#### Texto para ler

10.04.2011

MANGA - "ESTAÇÃO CARANDIRU"



ESTAÇÃO CARANDIRU

O livro "Estação Carandiru' de Dráuzio Varella foi lançado em 1999 pela 'Companhia das Letras'.O médico Dráuzio Varella, famoso pela sua participação em programas da Rede Globo de Televisão trabalhou durante 10 anos como voluntário na Casa de Detenção de São Paulo (popularmente conhecido como Carandiru) que chegou a ter quase oito mil detentos, sendo o maior presídio da América do Sul. Foi o palco do massacre de 111 presos em 2 de outubro de 1992 que tornou  motivo de polêmica (relatado pelo autor nos capítulos : 'O LEVANTE', 'O ATAQUE' E 'O RESCADO'). O presídio foi desativado e parcialmente demolido em 2002, sendo transformado em um parque estadual. O livro ganhou o Prêmio Jaboti 2000 como 'Livro do Ano' e virou filme em 2003, dirigido por Hector Babenco. Estaremos postando alguns dos capítulos mais interessantes do livro.

########
#### Material exibido

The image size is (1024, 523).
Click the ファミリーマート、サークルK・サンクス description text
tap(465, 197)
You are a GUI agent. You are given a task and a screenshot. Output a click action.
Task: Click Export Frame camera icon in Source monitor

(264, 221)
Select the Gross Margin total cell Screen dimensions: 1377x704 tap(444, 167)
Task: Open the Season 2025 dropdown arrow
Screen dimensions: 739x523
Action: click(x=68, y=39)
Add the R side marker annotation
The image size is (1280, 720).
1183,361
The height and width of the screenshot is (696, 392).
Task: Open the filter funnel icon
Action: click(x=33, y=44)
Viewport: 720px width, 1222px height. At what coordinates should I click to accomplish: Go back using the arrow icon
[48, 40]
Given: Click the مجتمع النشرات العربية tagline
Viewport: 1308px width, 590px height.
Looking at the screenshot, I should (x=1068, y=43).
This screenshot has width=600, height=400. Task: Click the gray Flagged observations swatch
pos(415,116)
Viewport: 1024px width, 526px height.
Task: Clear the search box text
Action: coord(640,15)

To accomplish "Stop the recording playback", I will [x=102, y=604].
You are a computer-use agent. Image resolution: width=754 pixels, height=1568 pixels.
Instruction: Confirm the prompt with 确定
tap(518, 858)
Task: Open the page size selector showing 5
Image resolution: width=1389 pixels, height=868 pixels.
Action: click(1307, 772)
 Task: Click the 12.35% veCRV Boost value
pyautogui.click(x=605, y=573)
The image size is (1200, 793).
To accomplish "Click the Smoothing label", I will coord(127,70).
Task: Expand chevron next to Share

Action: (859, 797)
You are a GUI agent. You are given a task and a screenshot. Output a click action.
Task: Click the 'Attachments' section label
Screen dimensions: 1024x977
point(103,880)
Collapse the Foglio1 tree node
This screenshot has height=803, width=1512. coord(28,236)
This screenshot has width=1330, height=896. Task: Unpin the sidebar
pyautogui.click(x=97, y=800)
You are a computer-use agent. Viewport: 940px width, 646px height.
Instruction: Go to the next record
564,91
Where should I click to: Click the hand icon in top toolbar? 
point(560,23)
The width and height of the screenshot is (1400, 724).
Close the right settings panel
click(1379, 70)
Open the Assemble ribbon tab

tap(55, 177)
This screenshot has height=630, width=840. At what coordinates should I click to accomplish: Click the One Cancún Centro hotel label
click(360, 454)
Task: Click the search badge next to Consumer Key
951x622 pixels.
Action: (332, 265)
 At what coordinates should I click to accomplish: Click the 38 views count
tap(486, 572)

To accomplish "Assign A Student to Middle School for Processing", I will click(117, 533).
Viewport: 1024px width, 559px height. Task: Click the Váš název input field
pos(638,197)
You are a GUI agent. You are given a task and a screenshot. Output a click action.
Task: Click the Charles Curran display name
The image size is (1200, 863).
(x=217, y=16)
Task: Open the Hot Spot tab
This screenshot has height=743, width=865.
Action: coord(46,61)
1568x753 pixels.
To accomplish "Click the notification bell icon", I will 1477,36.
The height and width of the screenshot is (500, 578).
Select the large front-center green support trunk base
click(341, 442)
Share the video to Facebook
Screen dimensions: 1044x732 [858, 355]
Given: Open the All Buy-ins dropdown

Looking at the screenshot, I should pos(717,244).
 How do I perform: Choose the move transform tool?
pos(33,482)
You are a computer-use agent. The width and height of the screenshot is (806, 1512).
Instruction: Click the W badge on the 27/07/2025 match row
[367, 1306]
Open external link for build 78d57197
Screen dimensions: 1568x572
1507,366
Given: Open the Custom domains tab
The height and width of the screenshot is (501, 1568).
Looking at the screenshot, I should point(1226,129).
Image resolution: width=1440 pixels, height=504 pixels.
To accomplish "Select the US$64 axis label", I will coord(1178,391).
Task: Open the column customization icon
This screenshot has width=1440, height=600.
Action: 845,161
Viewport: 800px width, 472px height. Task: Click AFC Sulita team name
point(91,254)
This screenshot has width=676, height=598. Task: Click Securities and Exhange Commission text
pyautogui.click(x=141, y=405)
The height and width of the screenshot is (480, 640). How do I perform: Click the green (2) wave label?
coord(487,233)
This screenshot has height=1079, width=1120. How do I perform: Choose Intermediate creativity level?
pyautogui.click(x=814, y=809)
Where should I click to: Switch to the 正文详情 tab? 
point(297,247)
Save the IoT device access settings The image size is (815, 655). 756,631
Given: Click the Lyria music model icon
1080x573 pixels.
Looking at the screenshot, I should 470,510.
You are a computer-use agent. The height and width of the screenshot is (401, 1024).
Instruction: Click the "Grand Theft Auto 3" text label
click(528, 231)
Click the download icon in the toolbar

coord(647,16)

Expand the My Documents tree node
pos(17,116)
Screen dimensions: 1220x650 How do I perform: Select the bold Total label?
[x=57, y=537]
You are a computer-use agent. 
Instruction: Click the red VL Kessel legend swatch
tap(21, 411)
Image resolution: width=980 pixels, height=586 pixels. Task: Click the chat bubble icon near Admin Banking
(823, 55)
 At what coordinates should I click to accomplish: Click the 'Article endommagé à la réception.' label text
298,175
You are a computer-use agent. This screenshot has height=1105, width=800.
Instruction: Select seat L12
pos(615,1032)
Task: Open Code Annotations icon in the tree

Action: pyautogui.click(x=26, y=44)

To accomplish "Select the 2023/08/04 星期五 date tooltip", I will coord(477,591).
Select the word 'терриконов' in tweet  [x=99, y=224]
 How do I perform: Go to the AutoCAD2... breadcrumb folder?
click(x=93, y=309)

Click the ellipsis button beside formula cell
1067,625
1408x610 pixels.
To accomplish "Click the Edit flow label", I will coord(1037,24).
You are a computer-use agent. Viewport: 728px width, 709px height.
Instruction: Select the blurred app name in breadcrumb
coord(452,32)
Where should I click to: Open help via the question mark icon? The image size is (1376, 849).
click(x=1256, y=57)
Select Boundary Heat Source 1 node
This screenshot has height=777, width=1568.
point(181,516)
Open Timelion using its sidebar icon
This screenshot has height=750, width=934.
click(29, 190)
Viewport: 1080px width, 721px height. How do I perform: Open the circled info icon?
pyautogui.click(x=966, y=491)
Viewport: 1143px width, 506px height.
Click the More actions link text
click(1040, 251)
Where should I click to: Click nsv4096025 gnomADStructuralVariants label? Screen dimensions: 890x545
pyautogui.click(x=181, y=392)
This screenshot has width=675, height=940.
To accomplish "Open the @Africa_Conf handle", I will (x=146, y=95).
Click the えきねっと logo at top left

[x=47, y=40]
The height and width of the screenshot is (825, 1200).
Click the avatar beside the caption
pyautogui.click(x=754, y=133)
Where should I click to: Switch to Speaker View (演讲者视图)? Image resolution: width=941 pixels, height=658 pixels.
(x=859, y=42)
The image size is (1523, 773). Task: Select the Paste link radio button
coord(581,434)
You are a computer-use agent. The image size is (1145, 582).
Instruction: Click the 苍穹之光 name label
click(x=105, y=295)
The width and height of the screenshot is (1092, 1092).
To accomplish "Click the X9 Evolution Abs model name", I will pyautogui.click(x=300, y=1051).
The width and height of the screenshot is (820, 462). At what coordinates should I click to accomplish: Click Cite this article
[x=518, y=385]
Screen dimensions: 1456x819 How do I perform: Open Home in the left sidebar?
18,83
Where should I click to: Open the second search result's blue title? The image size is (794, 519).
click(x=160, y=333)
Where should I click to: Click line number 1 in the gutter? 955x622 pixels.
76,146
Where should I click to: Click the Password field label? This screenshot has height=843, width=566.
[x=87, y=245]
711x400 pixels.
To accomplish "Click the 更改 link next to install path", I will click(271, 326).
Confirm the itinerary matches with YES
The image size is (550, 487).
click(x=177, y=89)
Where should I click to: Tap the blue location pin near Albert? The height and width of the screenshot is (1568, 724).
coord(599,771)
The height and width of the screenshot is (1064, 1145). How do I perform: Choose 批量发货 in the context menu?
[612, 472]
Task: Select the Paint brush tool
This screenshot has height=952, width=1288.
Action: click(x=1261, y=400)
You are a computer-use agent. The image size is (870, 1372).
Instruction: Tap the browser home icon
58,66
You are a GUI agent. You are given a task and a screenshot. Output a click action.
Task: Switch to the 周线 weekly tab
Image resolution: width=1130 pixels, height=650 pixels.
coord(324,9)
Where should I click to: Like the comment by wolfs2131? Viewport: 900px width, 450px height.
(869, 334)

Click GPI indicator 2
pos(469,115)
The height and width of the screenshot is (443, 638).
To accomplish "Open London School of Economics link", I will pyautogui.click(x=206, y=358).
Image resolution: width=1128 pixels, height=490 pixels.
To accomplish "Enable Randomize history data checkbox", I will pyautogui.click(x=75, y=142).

########

(O que fazer 1): No texto sobre o livro Estação Carandiru, quem dirigiu o filme feito a partir do livro?
(O que fazer 2): Dê sequência ao texto sobre o livro Estação Carandiru, começando logo depois da última frase dele.
A listagem acima é um material à parte, separado do texto.

(Resposta final 1): Hector Babenco.

(Resposta final 2):
MANGA

Antes de chegar aos presos, as cartas são abertas. Três pessoas fazem o serviço. Na mesa, um detento corta com tesoura a lateral do envelope, um funcionário esvazia o conteúdo à procura de objetos estranhos e outro detento grampeia a parte aberta. Não há curiosidade em lê-las; nem haveria tempo, são milhares. Em seguida, a correspondência é separada de acordo com o pavilhão ao qual se destina, para ser distribuída pelo carteiro de cela em cela. Uma das lições que aprendi com o funcionário Waldemar Gonçalves foi ouvir os presos que entregam as cartas:
- Para conhecer o andamento da cadeia, é fundamental falar com eles, doutor.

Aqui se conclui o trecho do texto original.